**Exercise instructions:**
Using the records below, locate all lines containing "loại" and return them.

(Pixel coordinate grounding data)

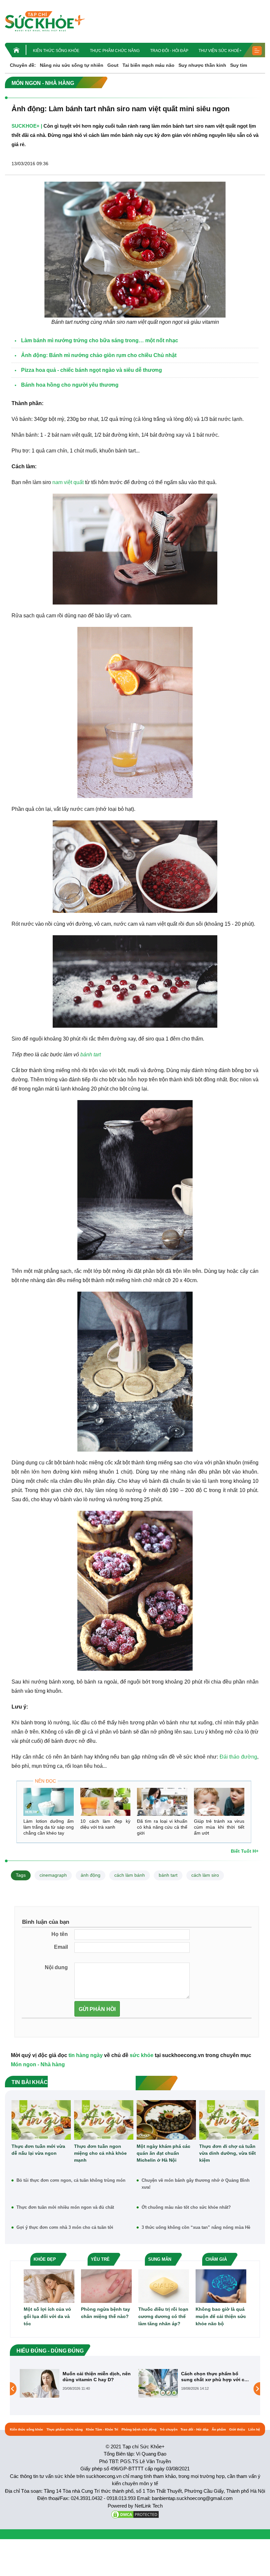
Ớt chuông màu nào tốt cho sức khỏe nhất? (186, 2207)
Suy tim (238, 65)
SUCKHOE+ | (27, 126)
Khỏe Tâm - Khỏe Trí (102, 2429)
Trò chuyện (168, 2429)
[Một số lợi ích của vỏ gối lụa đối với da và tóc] (49, 2286)
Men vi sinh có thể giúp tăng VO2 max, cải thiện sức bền (213, 2376)
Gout (113, 65)
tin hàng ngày (85, 2055)
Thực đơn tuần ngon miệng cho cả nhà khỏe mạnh (100, 2153)
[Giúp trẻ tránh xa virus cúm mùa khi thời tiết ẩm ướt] (219, 1802)
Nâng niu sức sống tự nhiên (71, 65)
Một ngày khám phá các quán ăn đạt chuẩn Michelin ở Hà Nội (163, 2153)
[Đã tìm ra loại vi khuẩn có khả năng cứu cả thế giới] (162, 1802)
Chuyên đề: (23, 65)
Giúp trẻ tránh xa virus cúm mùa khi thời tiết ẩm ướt (219, 1827)
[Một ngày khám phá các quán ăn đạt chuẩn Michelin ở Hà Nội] (166, 2120)
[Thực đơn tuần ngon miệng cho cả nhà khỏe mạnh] (103, 2120)
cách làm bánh (129, 1875)
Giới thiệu (237, 2429)
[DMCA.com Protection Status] (135, 2514)
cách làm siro (205, 1875)
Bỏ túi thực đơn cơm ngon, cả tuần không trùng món (70, 2180)
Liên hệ (254, 2429)
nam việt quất (68, 482)
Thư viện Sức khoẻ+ (220, 50)
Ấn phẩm (219, 2429)
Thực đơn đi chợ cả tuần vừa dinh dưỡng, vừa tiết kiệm (227, 2153)
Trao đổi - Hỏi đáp (169, 50)
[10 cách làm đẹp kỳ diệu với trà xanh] (105, 1802)
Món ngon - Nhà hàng (38, 2064)
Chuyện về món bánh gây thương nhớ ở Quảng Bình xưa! (196, 2184)
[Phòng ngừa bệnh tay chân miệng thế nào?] (106, 2286)
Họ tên (59, 1934)
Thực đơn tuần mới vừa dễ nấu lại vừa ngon (38, 2150)
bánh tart (90, 1054)
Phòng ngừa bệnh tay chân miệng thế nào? (105, 2312)
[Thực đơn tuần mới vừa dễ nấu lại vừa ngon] (41, 2120)
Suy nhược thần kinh (202, 65)
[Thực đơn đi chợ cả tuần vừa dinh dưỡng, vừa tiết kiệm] (228, 2120)
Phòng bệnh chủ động (139, 2429)
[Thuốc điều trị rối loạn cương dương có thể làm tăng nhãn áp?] (163, 2286)
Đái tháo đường (238, 1757)
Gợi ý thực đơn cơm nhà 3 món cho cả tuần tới (64, 2227)
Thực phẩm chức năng (115, 50)
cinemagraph (53, 1875)
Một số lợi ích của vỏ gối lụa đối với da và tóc (47, 2316)
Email (61, 1947)
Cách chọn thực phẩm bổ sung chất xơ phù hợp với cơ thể (96, 2377)
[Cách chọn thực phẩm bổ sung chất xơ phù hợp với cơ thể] (39, 2383)
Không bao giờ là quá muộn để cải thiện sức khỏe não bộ (221, 2316)
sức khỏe (141, 2055)
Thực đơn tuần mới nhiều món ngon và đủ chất (65, 2207)
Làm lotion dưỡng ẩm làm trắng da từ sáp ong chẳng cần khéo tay (48, 1827)
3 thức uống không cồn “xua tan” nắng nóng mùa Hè (196, 2227)
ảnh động (90, 1875)
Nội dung (56, 1967)
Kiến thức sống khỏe (56, 50)
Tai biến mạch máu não (148, 65)
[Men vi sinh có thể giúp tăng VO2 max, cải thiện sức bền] (158, 2383)
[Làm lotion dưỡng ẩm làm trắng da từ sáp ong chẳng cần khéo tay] (48, 1802)
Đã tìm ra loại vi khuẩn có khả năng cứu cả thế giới (162, 1827)
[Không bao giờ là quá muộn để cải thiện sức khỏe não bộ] (221, 2286)
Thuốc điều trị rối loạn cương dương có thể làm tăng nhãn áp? (163, 2316)
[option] (75, 2383)
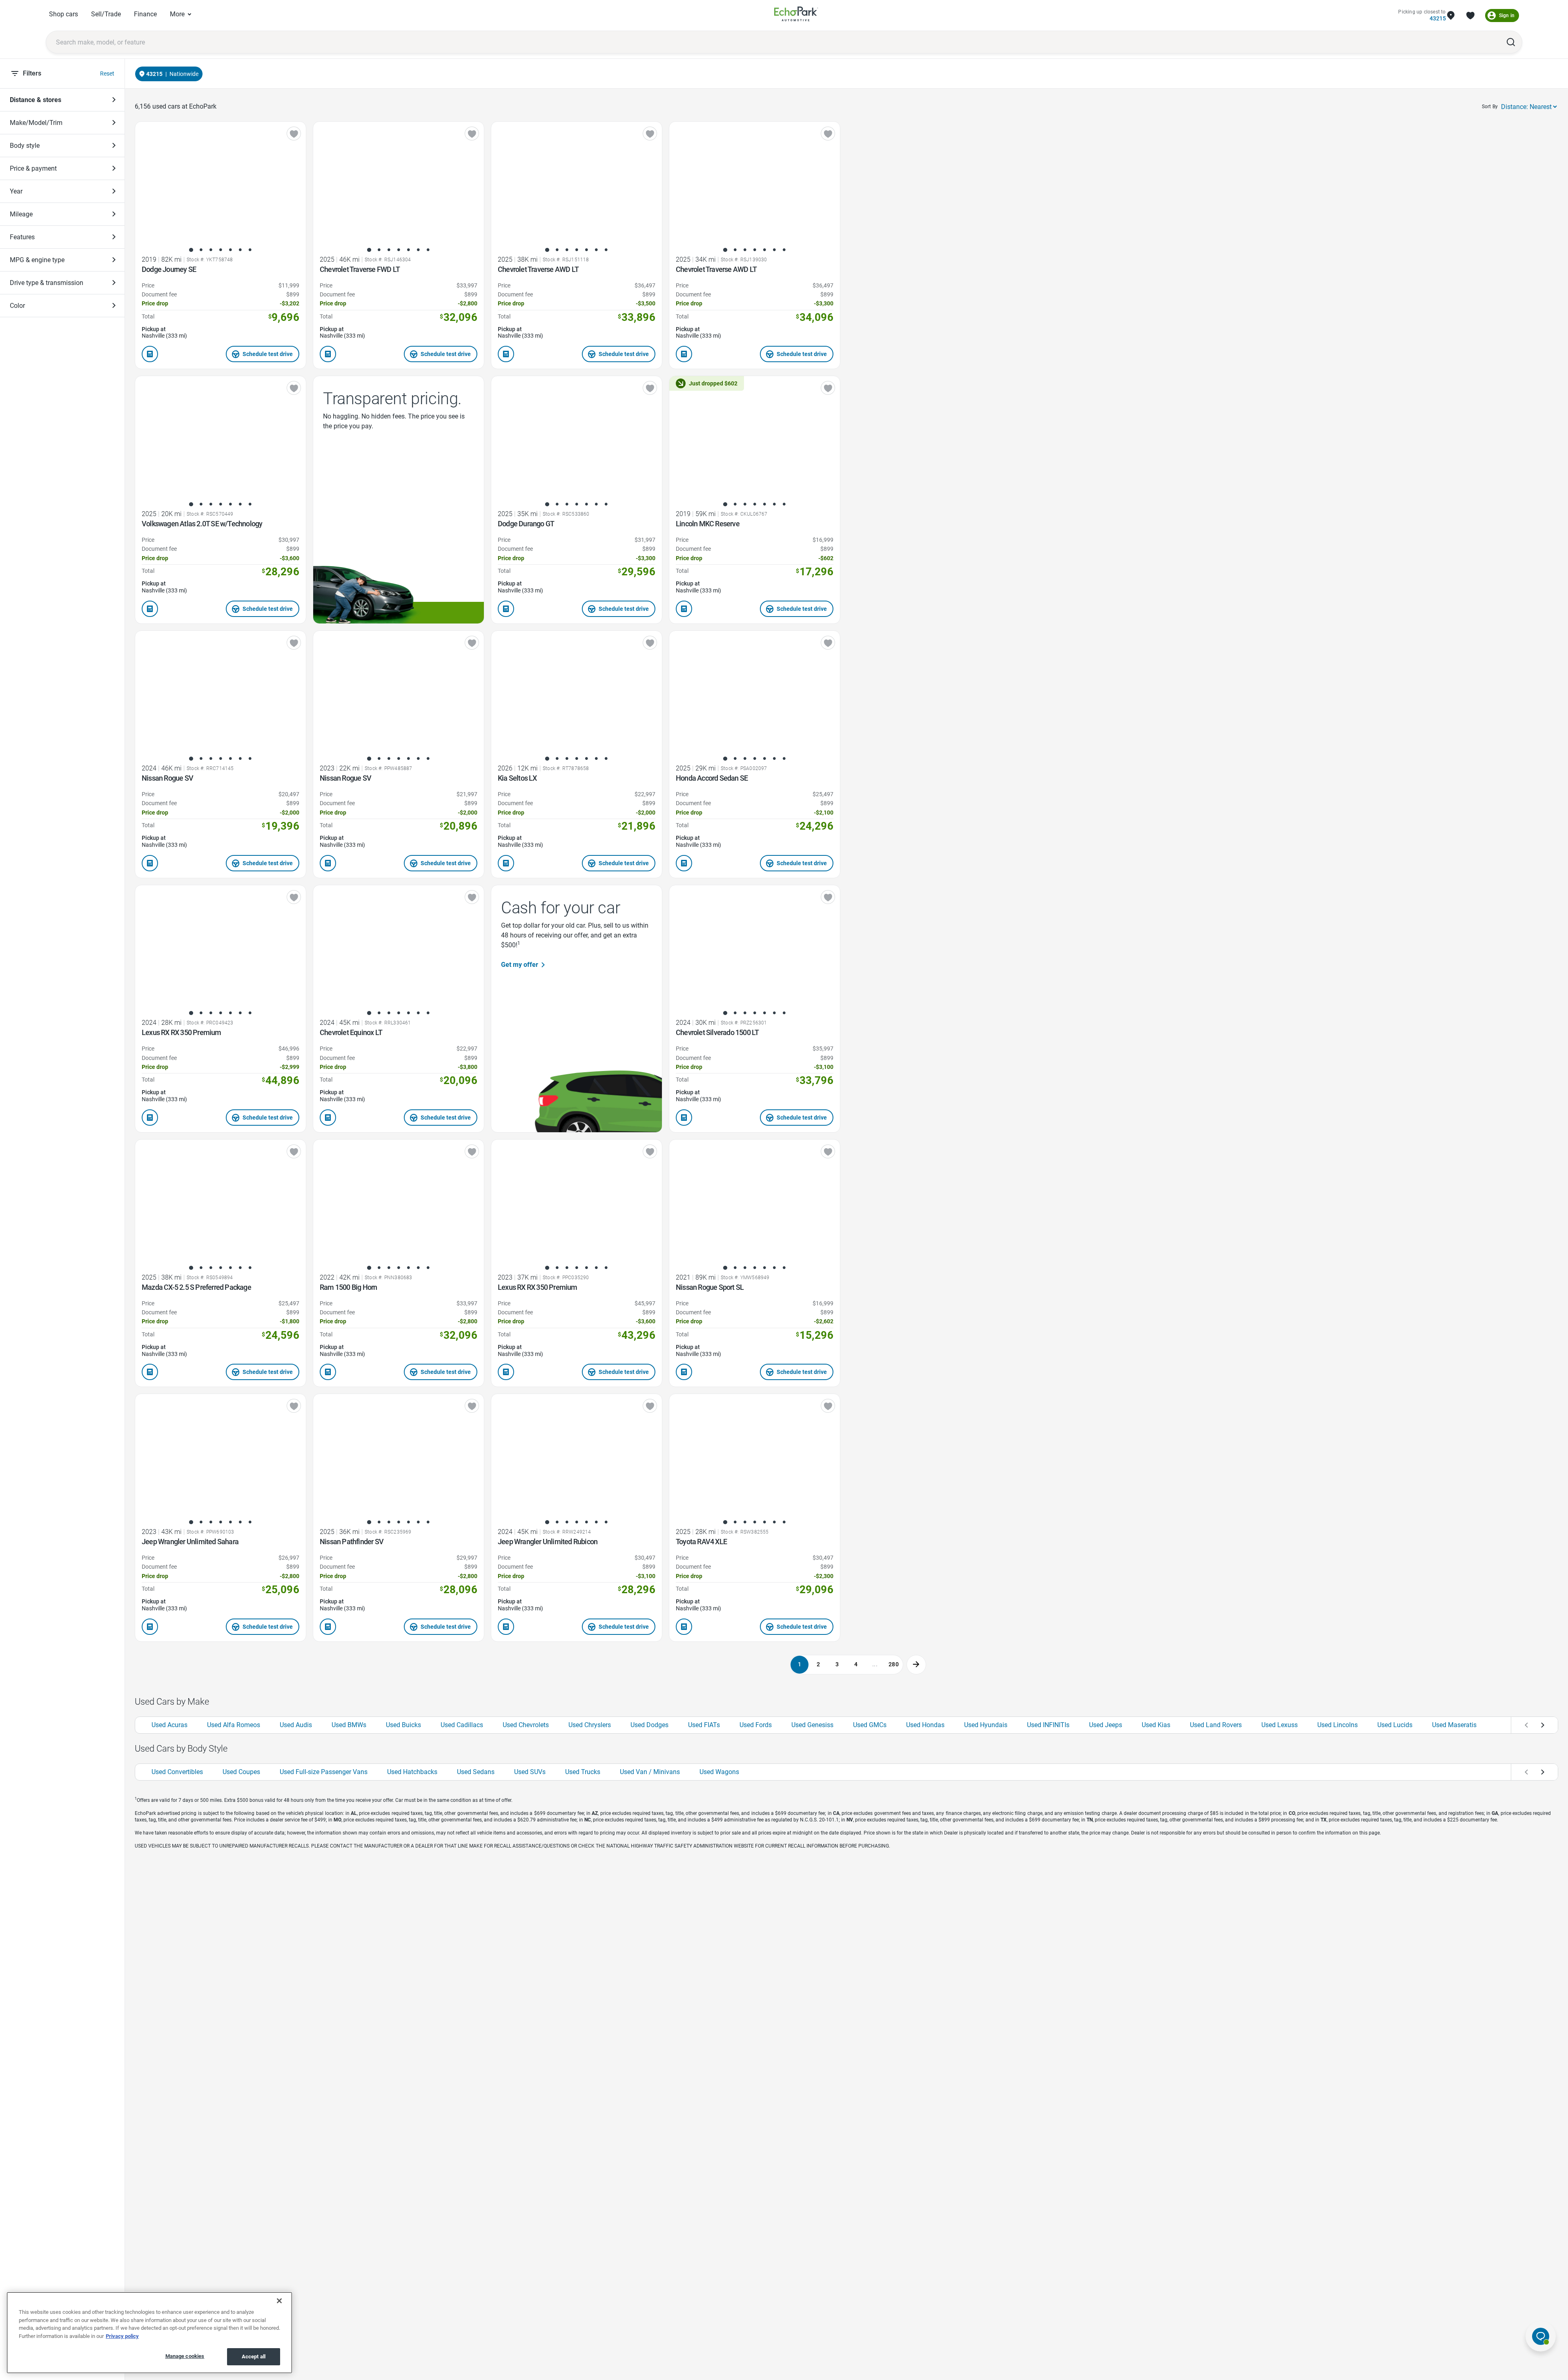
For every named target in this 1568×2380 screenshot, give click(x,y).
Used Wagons (719, 1772)
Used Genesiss (812, 1725)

**Answer to the exercise:**
[Đã tìm ra loại vi khuẩn có khả năng cứu cả thế giới] (162, 1802)
Đã tìm ra loại vi khuẩn có khả năng cứu cả thế giới (162, 1827)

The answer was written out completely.